# Introduction to Diffusers 🧨

Welcome to the first unit of the Diffusion Models course! In this notebook, we'll explore the basics of the 🤗 Diffusers library and learn how to generate images using state-of-the-art diffusion models.

## Learning Objectives

By the end of this notebook, you will:
- Understand what diffusion models are and how they work
- Know how to use the Diffusers library to generate images
- Be familiar with different schedulers and their effects
- Understand key parameters like guidance scale and inference steps

## What are Diffusion Models?

Diffusion models are a class of generative models that learn to generate data by reversing a gradual noising process. They work by:

1. **Forward Process**: Gradually adding noise to training images until they become pure noise
2. **Reverse Process**: Learning to remove noise step by step to generate new images

The most popular diffusion models for text-to-image generation include:
- Stable Diffusion
- DALL-E 2
- Imagen
- Midjourney

## Setup

First, let's import the necessary libraries and set up our environment.

In [None]:
# Import necessary libraries
import torch
from diffusers import DiffusionPipeline, StableDiffusionPipeline
from diffusers import DDIMScheduler, PNDMScheduler, LMSDiscreteScheduler
from PIL import Image
import matplotlib.pyplot as plt
import numpy as np
from huggingface_hub import login
import os
from dotenv import load_dotenv

# Load environment variables
load_dotenv()

# Setup device
device = "cuda" if torch.cuda.is_available() else "mps" if torch.backends.mps.is_available() else "cpu"
print(f"Using device: {device}")

# Login to HuggingFace (if token is available)
hf_token = os.getenv("HUGGING_FACE_WRITE_TOKEN")
if hf_token:
    login(token=hf_token)
    print("✅ Logged in to HuggingFace")
else:
    print("⚠️ No HuggingFace token found. Some models may not be accessible.")

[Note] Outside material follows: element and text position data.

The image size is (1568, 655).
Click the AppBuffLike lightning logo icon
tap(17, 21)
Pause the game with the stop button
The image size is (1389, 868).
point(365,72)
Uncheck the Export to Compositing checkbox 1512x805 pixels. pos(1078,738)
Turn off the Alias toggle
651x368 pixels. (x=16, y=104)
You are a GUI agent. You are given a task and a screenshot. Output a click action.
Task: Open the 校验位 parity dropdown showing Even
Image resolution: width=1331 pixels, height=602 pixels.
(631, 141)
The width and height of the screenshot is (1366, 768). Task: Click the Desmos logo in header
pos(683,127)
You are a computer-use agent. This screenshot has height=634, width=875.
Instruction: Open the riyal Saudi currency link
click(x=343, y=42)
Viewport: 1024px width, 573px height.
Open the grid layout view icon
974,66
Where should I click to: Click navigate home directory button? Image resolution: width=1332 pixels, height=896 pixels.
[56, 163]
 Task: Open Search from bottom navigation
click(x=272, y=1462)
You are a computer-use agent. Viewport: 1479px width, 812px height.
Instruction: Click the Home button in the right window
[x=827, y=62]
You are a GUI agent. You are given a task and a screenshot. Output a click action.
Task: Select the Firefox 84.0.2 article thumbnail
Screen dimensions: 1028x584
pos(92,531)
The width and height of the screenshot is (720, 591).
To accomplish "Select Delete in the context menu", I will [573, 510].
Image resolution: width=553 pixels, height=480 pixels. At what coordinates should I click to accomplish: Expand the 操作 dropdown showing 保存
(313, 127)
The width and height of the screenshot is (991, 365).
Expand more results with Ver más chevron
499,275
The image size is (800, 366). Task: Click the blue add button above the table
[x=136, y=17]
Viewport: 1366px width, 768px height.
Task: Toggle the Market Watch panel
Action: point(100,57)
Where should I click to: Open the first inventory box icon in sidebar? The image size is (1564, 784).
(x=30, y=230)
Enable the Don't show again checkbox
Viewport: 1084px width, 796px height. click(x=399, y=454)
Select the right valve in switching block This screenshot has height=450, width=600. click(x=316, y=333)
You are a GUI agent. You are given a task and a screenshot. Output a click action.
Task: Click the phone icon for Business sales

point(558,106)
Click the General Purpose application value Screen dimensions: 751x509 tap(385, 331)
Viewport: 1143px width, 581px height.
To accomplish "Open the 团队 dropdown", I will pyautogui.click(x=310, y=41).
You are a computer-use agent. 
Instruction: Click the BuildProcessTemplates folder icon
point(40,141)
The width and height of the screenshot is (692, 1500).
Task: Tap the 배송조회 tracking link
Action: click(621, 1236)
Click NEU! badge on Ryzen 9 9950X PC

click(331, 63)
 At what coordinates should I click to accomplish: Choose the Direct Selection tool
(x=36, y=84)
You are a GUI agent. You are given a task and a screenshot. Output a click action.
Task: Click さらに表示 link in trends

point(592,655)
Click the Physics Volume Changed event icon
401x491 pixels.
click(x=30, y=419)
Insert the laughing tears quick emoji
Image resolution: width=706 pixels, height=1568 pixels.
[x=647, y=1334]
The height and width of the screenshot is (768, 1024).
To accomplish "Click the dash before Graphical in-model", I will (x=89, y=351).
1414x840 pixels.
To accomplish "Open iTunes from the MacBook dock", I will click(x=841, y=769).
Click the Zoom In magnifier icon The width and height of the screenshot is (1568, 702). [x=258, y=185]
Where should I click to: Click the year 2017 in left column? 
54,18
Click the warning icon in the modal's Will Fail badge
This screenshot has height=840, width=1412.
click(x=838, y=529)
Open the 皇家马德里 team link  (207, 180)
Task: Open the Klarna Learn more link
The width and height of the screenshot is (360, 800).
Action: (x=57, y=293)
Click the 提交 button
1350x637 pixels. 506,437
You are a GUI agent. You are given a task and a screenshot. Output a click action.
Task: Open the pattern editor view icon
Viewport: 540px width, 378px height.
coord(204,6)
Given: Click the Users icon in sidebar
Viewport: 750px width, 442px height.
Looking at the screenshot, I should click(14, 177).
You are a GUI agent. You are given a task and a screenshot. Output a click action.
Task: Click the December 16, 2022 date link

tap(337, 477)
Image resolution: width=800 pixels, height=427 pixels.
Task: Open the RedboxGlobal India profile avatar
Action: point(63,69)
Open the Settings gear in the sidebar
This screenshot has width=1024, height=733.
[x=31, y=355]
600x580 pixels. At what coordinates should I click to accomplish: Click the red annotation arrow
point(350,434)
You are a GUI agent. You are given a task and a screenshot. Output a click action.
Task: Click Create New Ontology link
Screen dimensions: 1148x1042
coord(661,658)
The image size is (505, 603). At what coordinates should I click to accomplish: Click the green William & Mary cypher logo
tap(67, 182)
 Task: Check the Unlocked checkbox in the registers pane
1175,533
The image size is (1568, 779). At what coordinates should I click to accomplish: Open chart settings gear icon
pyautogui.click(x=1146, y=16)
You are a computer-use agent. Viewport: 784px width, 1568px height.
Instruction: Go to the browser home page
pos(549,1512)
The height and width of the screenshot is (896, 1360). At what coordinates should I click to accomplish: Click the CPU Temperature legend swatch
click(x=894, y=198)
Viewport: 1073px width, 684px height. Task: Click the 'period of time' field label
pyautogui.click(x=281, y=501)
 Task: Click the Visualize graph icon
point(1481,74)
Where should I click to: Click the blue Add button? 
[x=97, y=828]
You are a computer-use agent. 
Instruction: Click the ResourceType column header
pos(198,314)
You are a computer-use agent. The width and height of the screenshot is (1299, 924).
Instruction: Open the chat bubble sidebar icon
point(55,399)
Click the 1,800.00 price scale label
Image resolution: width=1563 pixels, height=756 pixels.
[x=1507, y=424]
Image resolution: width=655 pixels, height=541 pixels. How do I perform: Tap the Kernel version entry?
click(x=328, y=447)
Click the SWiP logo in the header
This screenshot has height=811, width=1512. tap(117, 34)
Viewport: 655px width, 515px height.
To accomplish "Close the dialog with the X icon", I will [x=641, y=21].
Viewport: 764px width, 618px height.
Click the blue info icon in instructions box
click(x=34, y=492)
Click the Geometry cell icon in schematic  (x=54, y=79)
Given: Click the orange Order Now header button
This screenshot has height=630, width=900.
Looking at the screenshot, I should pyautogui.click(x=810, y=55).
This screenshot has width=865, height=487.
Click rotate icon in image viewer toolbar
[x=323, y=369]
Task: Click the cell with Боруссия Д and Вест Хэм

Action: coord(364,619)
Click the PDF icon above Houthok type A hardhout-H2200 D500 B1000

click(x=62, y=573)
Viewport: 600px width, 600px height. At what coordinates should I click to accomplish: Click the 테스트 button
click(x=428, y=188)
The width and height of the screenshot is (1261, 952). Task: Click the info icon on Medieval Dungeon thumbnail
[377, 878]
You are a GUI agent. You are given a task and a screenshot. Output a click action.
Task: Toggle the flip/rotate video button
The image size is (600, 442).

## Loading Your First Diffusion Model

Let's start by loading a Stable Diffusion model. We'll use the `runwayml/stable-diffusion-v1-5` model, which is one of the most popular and accessible models.

In [None]:
# Load the Stable Diffusion pipeline
model_id = "runwayml/stable-diffusion-v1-5"

print(f"Loading model: {model_id}")
print("This may take a few minutes on first run...")

# Load the pipeline
pipe = StableDiffusionPipeline.from_pretrained(
    model_id,
    torch_dtype=torch.float16 if device != "cpu" else torch.float32,
    safety_checker=None,  # Disable for educational purposes
    requires_safety_checker=False
)

# Move to device
pipe = pipe.to(device)

# Enable memory efficient attention
pipe.enable_attention_slicing()

print("✅ Model loaded successfully!")

## Your First Image Generation

Now let's generate our first image! We'll start with a simple prompt.

In [None]:
# Define our prompt
prompt = "a photograph of an astronaut riding a horse"

print(f"Generating image with prompt: '{prompt}'")

# Generate the image
with torch.autocast(device):
    image = pipe(prompt).images[0]

# Display the image
plt.figure(figsize=(8, 8))
plt.imshow(image)
plt.title(f"Generated Image: {prompt}")
plt.axis('off')
plt.show()

# Save the image
image.save("astronaut_horse.png")
print("Image saved as 'astronaut_horse.png'")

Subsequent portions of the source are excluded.